この雰囲気は本当、他のスマホアプリにはなかったものですね。
メニュー画面や移動時に出て来る古地図など、何もかもが戦前テイスト。
物語は「魔じん(じんの漢字は神+人)」に憑依された「怪人」が各所で事件を起こし、それを魔神を使役できる主人公が解決して回るもの。
クエスト(事件)を選択し、バトルに勝利すればクリアというソシャゲらしい展開ですが、ストーリーが重視されていて、バトルの前後には会話シーンと町での情報収集シーンがあります。
メインクエスト中はバトルより会話シーンを見ている方が長いぐらいで、1つ1つが単なるクエストと言うより、物語の一話という感じですね。
町のシーンには 3D で描かれている場所もあり、自由に動き回れる訳ではありませんが、視点が変わる演出があります。

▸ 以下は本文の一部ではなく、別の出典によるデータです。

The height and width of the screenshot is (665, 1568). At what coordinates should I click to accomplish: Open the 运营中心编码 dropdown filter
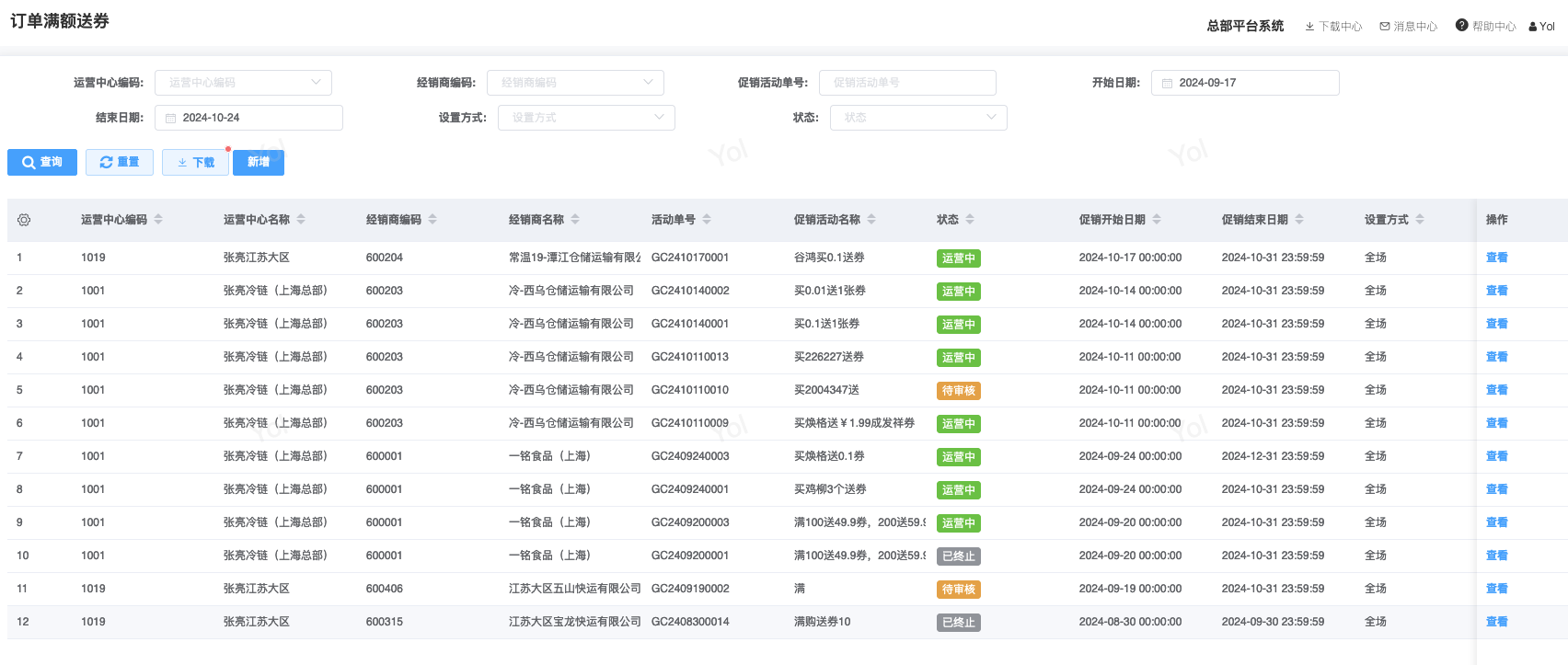(243, 83)
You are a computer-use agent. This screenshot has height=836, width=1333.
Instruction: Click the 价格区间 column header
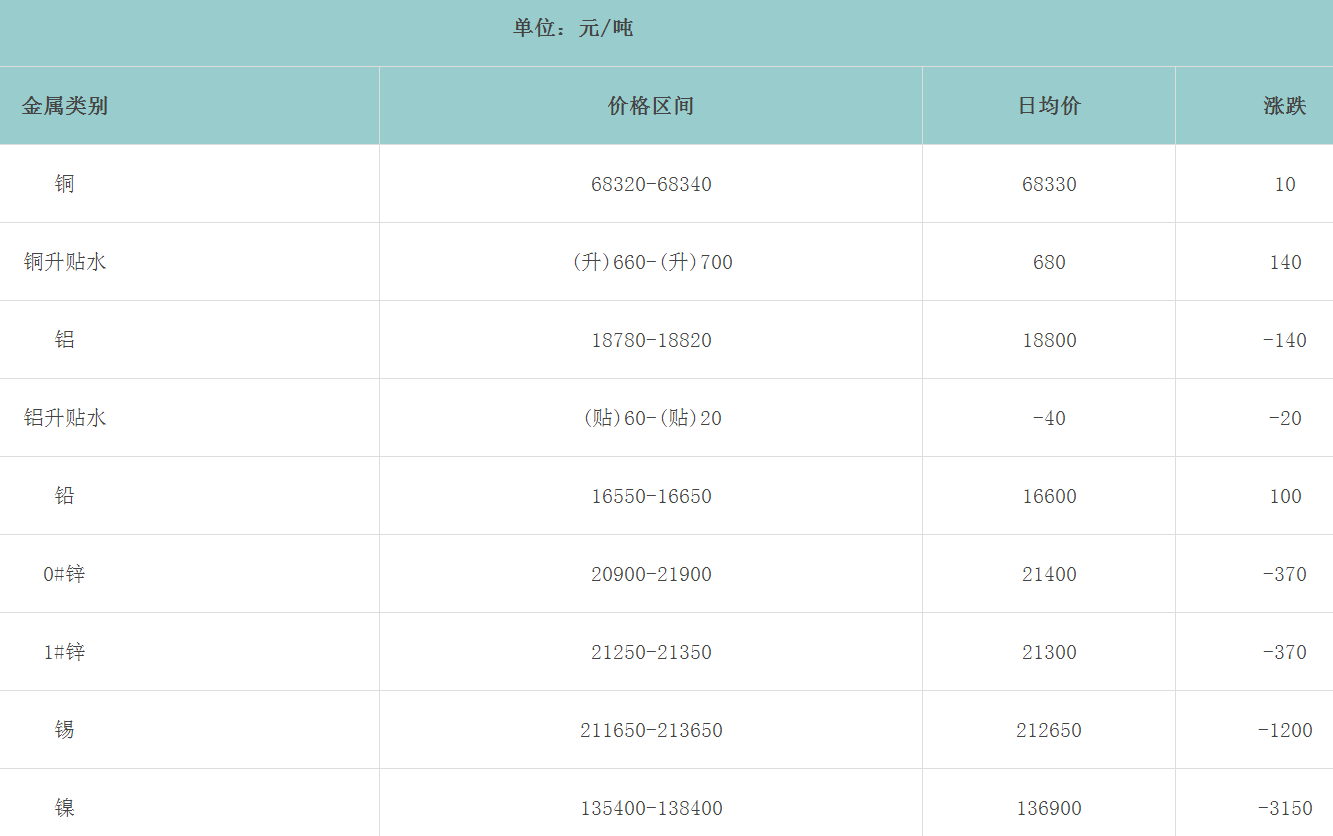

また、路面電車やクラシックな自動車が走り、人力車なども見かけられ、単なる静止画ではない動きのある風景になっています。
※町での情報収集シーン。 出て来るフキダシをタップして会話を行います。
この街角は 3D で描かれていて、路上には車の往来があります。
※怪しい人物を探すときには、このコンピューター的な演出が。
レトロやオカルトな設定なのに、演出がやたらデジタルなのがメガテン系のお約束。
和装と洋装の人が混在しているのが当時っぽくて良いです。
※メニュー画面も昭和初期の雰囲気満点。 小道具1つ1つがそれっぽい。
バトルはトレーディングカードゲームのようになっています。
ただ、マスで区切られたボードがあり、配置したカードを動かしながら戦う、やや将棋っぽいシステムです。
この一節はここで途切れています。